The PAE of an  $m$ -stacked PA is calculated by employing (1)–(3) as follows:

$$\text{PAE} = \frac{P_{\text{in},1} + mP_{\text{added}} - P_{\text{in},1}}{mP_{\text{DC}}} = \frac{P_{\text{added}}}{P_{\text{DC}}} \quad (4)$$

where  $P_{\text{DC}}$  is the dc power of one transistor.

#### A. Design Equations of the Stacked Cell

The forgoing analysis suggests that, in absence of matching losses, the overall PAE of an  $m$ -stacked cell is equal to the PAE of each CG cell, and maximum PAE is achieved by optimal design of each CG cell. Fig. 5(a) shows the circuit diagram of a CG stacked cell terminated to its optimal load impedance,  $Z_L$ , and Fig. 5(b) shows the equivalent high-frequency small-signal model of this cell, where  $I_m$  is the phasor of the intrinsic current source. From the definition of class-A mode [15],  $V_m$  and  $I_m$  are out-of-phase and their ratio determines the load line impedance of transistor as follows:

$$R_{\text{opt}} = -\frac{V_m}{I_m}. \quad (5)$$



Fig. 5. (a) AC circuit diagram of a common-gate stacked cell and (b) its equivalent small-signal model.

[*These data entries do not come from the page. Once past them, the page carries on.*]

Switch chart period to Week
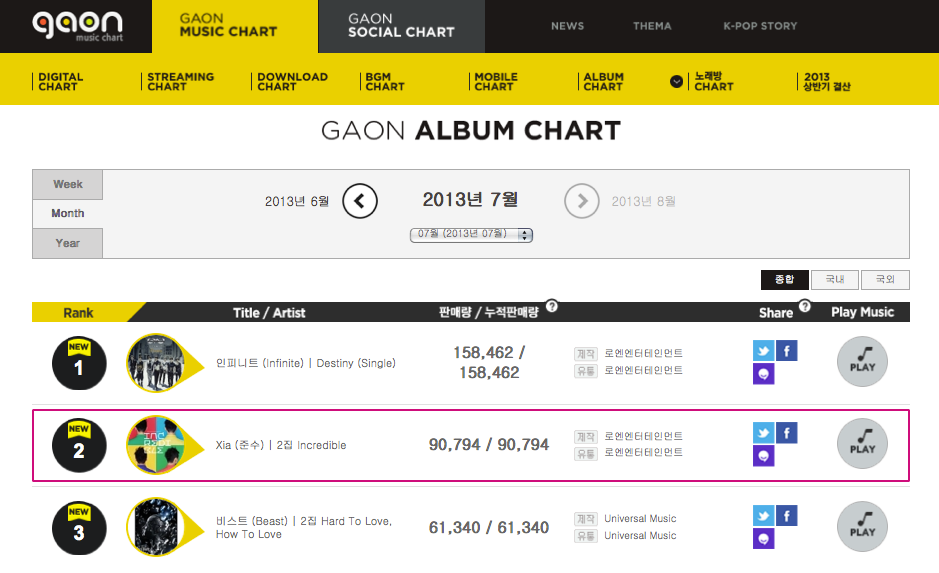Viewport: 939px width, 573px height. tap(68, 184)
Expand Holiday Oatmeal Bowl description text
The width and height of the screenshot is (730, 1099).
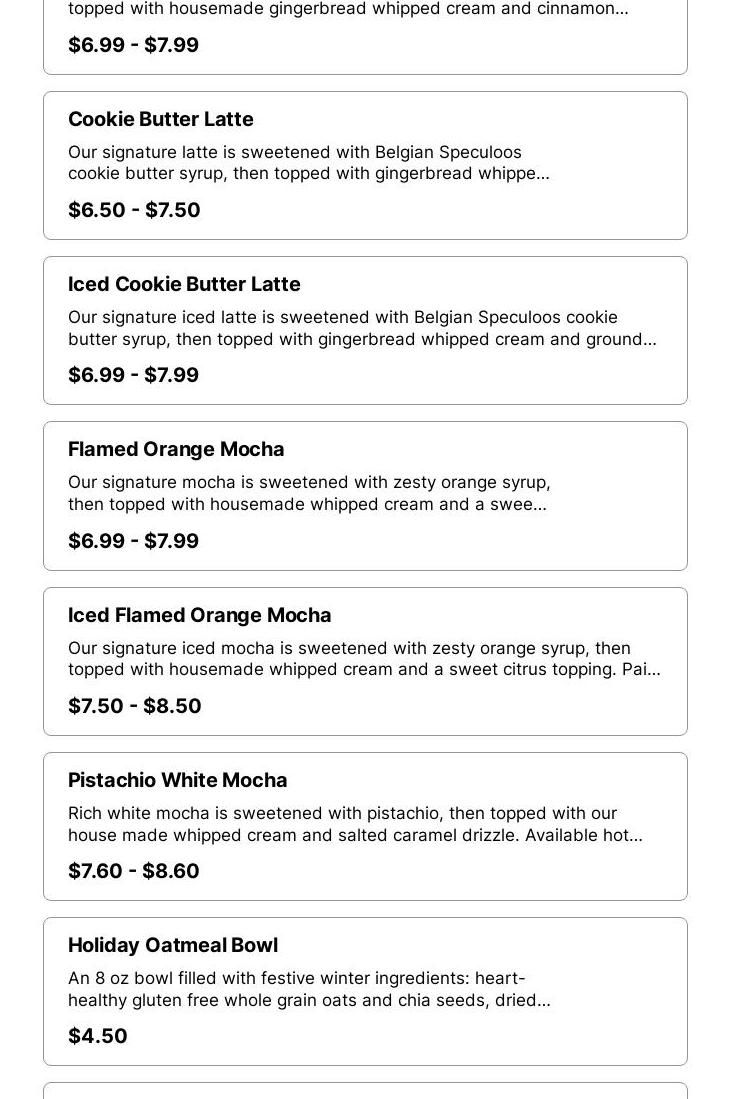pos(309,989)
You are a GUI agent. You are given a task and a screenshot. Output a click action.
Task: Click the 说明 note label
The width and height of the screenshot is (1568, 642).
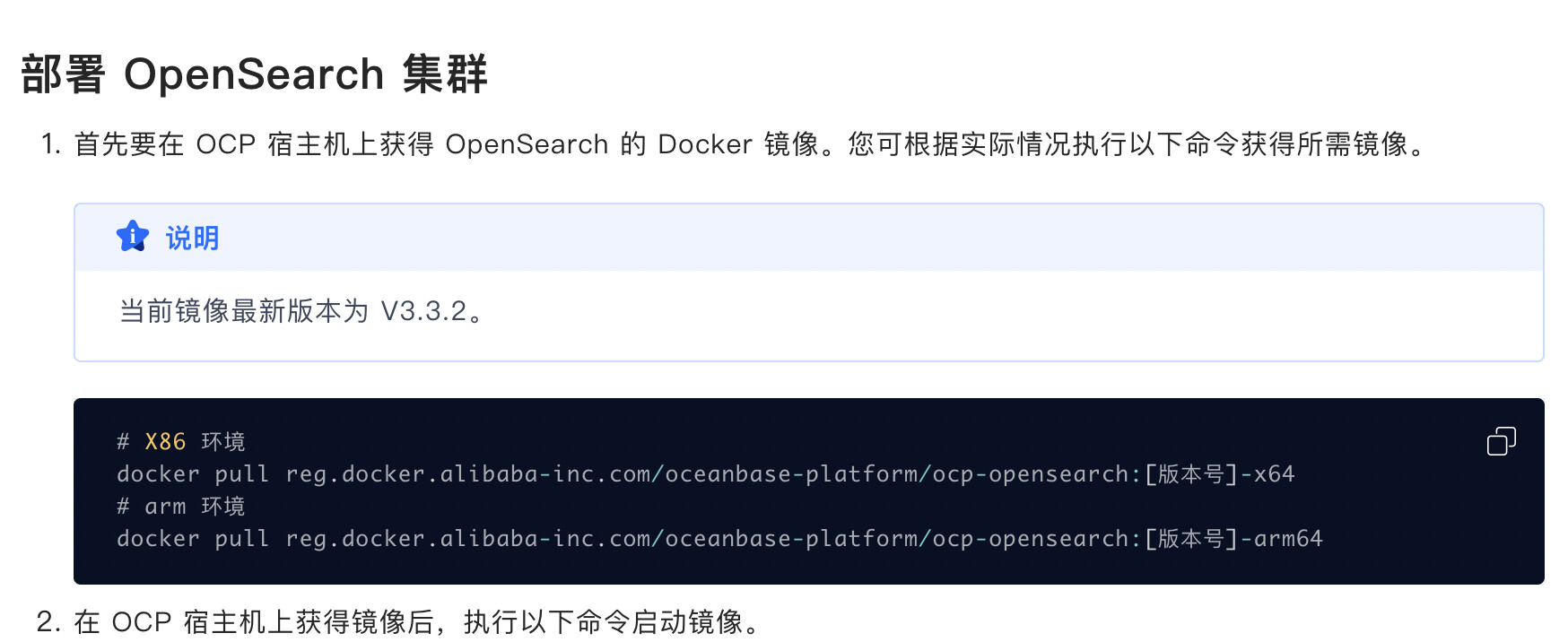(x=192, y=238)
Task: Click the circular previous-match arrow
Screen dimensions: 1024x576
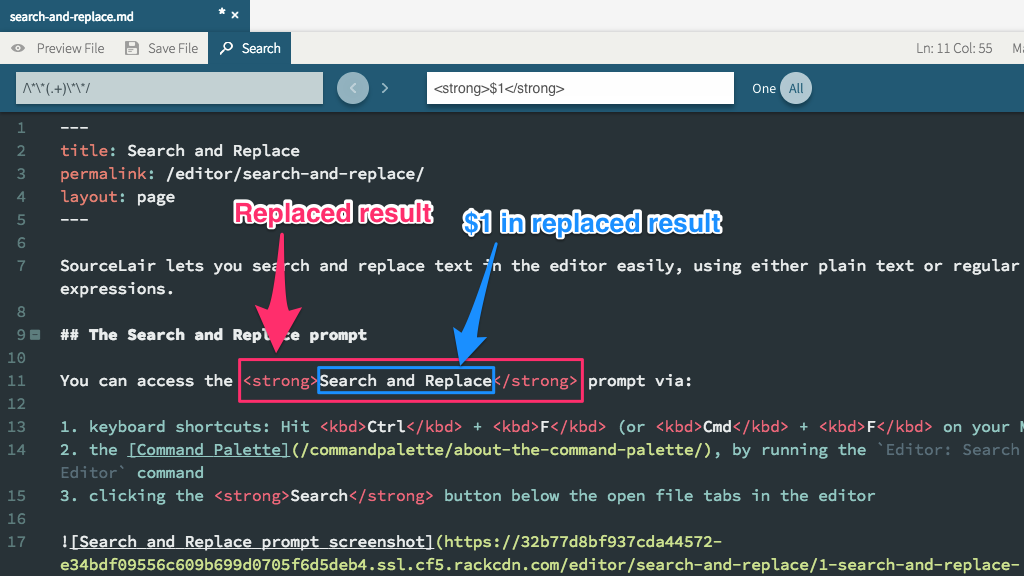Action: [x=352, y=88]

Considering  $I_m = g_m V_{gs}$ , the gate-source voltage can be expressed as follows:

$$V_{gs} = -\frac{V_m}{g_m R_{opt}}. \quad (6)$$

Assuming that  $Z_k$  is reactive, (13)–(15) derived in Appendix A and  $P_{in} = V_{in} I_{in}^* / 2$  are used to calculate  $Z_k$  as follows:

$$Z_k = \frac{2P_{in} - \frac{V_m}{R_{opt}} \Re \left( \frac{I_{in}^*}{g_m} \right)}{j \Im \left( I_k I_{in}^* \right)}. \quad (7)$$

The details of  $V_{in}$ ,  $I_{in}$ , and  $I_k$  are presented in Appendix A. (7) shows the relation between  $Z_k$  and  $P_{in}$ , indicating that a higher input power results in a larger  $Z_k$ , and thus, a smaller gate capacitor. The lowest input power is achieved when gate node is ac-grounded as follows:

$$P_{in-min} = \frac{V_m}{2R_{opt}} \Re \left( \frac{I_{in}^*}{g_m} \right). \quad (8)$$

The optimum load impedance ( $Z_L$ ) is calculated by applying KCL to the output node and employing (13)–(15) as follows:

$$Z_L = \frac{\left(1 + g_m R_{opt}\right) \left(1 + \frac{Z_k}{Z_{gd}}\right) + \frac{Z_k}{Z_{gs}}}{g_m - \frac{g_m R_{opt}}{Z_{ds}} - \frac{1 + g_m R_{opt}}{Z_{gd}}}. \quad (9)$$

The input impedance ( $Z_{in}$ ) is calculated by combining (13) and (14) as follows:

$$Z_{in} = \frac{V_{in}}{I_{in}} = \frac{Z_{gs} + Z_k + Z_k \left(1 + g_m R_{opt}\right) \frac{Z_{gs}}{Z_{gd}}}{1 + g_m Z_{gs} - g_m R_{opt} \frac{Z_{gs}}{Z_{ds}}}. \quad (10)$$

Finally, we can derive the output power delivered to the load by utilizing (5)–(9) as follows:

$$P_{out} = P_{in} + \frac{V_m}{2} \Re \left[ I_{in}^* - I_k^* \left(1 + \left(g_m R_{opt}\right)^{-1}\right) \right] \quad (11)$$

TABLE II  
THEORETICAL AND SIMULATED ADDED POWER OF NMOS TRANSISTORS IN 45-nm CMOS SOI AT 1-dB COMPRESSION POINT

| Parameter               | Transistor size | 20.4 $\mu\text{m}$ | 32.4 $\mu\text{m}$ | 42.7 $\mu\text{m}$ |
|-------------------------|-----------------|--------------------|--------------------|--------------------|
| $P_{added,sim.}$ (mW)   |                 | 1.71               | 2.56               | 2.79               |
| $P_{added,theory}$ (mW) |                 | 1.73               | 2.57               | 2.84               |

Bias point:  $J = 440 \mu\text{A}/\mu\text{m}$ ,  $V_{GS} = 0.6 \text{ V}$ , and  $V_{DS} = 1.2 \text{ V}$ . Operation frequency: 190 GHz.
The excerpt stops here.